Do You Trust What You Read? Results of a Survey of 3000 Academics

[Excerpts taken from the article “Do researchers trust each other’s work?” by David Matthews, published at Times Higher Education]
“…do researchers actually trust each other? The answer, according to data from a survey of more than 3,000 scholars across the world, is “sometimes”: a sizeable minority placed limited weight on their colleagues’ work.”
“A full 37 per cent of respondents said that during the past week, “about half” or less than half of the “research outputs” they “interacted with” or “encountered” were actually “trustworthy”. Only 14 per cent said that they trusted all the work that they had come across.”
“With scholars “overwhelmed” by the volume of research that they need to keep abreast of, it is “not a great surprise that researchers are doubting some of the material that’s out there”, said Adrian Mulligan, director of customer insights at the publisher Elsevier, which carried out the survey. “
“The results come with some caveats: “research outputs” can refer not just to articles in journals, but also to things like academic blogs, datasets, non-peer reviewed papers in preprint repositories, or, in some cases, news articles about findings, Mr Mulligan stressed.”

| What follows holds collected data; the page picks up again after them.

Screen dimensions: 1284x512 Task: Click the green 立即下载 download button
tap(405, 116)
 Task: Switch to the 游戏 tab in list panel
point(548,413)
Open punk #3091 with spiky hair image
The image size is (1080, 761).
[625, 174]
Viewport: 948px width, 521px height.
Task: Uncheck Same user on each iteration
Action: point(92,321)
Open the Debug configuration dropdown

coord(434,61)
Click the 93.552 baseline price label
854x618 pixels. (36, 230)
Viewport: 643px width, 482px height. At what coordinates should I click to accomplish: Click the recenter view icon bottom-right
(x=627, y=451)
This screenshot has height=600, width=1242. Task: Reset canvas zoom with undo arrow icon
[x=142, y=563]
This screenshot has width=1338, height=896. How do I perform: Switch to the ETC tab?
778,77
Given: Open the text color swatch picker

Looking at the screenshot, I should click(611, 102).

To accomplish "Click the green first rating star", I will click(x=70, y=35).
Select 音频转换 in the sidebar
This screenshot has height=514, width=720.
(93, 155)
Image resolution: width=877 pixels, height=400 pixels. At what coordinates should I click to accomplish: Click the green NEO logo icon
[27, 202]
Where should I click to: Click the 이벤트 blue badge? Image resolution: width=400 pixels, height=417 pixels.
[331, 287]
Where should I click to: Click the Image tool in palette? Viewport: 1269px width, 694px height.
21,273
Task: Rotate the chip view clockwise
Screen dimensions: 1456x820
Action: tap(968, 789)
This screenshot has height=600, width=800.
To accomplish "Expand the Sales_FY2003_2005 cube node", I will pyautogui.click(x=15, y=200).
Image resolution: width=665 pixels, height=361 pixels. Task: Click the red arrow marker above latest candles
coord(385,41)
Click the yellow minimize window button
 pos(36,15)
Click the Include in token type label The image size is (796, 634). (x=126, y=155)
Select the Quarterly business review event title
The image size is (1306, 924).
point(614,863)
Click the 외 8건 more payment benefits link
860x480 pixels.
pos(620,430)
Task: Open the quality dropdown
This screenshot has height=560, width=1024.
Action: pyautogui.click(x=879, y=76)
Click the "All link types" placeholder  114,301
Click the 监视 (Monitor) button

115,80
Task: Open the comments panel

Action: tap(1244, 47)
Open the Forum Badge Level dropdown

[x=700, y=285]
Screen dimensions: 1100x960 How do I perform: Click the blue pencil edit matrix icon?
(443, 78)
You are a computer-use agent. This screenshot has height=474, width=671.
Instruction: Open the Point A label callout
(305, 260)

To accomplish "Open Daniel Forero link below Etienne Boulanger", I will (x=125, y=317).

“Academics inclined to distrust may have been more likely to have taken the survey. And Elsevier has an interest in presenting academics as being flooded by potentially dubious work, as the publisher markets itself as being able to help scholars navigate this stream of information.”
“But the findings may still help illuminate an arguably poorly evidenced part of the scientific process. While statistics on public trust in science are plentiful, Mr Mulligan said that he was not aware of any other research on whether scholars trust each other.”